* Problem description
Below are some entries; state how many of their lines contain the word "computer", with nothing else in the reply.

------ Material supplied ------

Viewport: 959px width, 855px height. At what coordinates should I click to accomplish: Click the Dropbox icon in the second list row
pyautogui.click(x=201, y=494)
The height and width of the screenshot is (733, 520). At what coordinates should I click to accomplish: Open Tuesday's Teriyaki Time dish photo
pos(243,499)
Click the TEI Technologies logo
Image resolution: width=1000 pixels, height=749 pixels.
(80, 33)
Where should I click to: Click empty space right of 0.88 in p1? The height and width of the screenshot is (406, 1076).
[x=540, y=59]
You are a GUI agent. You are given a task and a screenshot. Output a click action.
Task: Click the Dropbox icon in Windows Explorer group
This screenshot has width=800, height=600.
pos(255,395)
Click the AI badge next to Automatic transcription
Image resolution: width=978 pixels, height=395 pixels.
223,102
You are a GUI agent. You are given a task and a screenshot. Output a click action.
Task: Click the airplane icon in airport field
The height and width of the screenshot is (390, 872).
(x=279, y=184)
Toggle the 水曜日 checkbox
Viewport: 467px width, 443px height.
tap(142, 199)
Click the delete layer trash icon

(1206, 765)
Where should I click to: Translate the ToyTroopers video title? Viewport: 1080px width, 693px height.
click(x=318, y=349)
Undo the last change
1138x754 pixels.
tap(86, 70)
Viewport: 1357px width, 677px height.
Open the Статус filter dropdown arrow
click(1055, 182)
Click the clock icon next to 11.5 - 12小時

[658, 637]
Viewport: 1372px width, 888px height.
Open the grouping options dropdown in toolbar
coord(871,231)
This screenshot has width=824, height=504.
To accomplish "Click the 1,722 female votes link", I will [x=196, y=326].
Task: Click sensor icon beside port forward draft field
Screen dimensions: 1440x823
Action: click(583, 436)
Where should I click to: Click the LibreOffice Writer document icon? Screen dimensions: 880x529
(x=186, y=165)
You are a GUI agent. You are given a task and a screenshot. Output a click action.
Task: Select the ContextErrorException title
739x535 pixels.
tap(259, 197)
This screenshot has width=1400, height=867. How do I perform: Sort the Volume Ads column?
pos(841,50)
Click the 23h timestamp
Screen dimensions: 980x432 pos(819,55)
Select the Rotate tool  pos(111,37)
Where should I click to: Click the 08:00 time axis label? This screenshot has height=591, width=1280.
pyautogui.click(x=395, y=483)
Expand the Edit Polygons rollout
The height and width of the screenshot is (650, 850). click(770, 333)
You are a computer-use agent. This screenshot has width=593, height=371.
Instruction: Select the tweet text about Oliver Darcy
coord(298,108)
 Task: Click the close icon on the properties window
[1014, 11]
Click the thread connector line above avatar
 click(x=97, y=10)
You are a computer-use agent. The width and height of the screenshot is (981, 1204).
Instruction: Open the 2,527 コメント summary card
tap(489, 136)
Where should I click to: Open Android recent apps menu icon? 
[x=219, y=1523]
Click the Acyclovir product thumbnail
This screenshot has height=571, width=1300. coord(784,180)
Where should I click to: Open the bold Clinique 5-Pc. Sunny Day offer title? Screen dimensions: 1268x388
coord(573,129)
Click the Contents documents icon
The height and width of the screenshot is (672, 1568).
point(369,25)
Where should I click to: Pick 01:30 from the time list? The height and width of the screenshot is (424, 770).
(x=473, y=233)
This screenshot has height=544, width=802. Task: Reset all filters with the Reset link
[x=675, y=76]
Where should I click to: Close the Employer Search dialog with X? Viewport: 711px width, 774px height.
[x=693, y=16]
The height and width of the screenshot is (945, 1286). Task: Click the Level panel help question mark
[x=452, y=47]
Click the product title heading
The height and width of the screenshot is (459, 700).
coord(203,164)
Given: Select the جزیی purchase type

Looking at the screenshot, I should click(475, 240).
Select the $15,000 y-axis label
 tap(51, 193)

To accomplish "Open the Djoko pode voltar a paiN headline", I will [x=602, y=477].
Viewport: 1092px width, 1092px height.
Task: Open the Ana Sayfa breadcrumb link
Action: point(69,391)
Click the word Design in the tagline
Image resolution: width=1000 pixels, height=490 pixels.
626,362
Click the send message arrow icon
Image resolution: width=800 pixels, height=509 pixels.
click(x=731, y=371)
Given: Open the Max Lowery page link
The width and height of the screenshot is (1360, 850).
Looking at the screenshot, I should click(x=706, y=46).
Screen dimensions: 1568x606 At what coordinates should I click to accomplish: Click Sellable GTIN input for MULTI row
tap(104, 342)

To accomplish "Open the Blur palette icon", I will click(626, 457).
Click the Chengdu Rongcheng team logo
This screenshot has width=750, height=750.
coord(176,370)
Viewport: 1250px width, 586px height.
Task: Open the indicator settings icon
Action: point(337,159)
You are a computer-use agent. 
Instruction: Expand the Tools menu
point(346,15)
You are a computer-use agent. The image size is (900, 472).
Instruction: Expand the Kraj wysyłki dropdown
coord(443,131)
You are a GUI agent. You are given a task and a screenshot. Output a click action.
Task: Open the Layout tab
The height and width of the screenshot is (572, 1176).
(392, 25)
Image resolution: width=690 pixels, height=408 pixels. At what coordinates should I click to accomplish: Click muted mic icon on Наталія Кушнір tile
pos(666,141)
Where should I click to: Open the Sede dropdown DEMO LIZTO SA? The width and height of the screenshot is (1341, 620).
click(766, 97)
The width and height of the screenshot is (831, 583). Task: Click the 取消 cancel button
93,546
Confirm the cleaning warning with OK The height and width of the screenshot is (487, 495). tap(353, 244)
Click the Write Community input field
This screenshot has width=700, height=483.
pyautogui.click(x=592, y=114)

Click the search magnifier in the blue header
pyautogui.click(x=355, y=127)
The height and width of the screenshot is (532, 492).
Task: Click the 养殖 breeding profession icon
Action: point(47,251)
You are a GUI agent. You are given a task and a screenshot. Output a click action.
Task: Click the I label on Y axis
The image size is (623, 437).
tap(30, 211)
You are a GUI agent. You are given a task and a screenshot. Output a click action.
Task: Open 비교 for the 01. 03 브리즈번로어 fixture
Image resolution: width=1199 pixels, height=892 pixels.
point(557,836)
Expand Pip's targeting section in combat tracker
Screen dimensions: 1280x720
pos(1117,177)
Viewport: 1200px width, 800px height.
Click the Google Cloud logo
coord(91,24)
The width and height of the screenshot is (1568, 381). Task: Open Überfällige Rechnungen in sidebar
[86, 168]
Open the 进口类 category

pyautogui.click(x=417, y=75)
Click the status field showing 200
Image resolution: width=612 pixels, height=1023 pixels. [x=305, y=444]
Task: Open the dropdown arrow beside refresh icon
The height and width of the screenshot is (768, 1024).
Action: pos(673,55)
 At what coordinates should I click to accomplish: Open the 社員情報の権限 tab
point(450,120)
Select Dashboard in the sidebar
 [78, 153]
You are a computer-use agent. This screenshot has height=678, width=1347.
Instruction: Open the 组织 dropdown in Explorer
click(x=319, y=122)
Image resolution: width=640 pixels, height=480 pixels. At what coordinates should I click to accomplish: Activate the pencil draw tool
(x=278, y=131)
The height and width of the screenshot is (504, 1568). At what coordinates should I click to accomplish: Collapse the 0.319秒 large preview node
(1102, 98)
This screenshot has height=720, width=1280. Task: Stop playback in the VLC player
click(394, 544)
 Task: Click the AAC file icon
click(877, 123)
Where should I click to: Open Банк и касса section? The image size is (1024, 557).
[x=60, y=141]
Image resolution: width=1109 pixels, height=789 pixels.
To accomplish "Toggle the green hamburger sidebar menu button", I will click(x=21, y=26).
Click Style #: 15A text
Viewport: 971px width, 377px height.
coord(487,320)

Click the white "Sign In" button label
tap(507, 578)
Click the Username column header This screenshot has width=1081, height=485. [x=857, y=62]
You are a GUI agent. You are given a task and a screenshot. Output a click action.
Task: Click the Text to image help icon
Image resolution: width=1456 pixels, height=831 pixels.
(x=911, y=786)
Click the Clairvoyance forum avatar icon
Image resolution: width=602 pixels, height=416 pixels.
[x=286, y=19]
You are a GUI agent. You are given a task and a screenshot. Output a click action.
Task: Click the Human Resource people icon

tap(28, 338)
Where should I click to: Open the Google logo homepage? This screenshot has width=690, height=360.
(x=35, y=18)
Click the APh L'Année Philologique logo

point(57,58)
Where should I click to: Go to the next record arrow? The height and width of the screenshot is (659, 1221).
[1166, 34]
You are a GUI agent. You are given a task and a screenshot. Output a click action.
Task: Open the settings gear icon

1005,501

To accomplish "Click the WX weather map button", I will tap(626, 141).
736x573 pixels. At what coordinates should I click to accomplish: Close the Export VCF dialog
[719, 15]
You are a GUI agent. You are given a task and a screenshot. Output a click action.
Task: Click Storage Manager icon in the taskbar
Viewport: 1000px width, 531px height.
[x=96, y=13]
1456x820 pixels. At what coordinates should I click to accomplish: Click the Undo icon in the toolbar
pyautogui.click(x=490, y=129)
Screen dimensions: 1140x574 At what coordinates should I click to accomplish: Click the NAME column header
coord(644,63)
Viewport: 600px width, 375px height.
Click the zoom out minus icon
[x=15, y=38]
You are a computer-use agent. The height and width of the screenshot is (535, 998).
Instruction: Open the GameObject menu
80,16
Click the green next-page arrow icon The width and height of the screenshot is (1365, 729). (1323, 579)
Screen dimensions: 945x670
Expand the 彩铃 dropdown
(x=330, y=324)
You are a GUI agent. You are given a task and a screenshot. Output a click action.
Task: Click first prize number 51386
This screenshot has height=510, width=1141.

------

* Answer for the task
6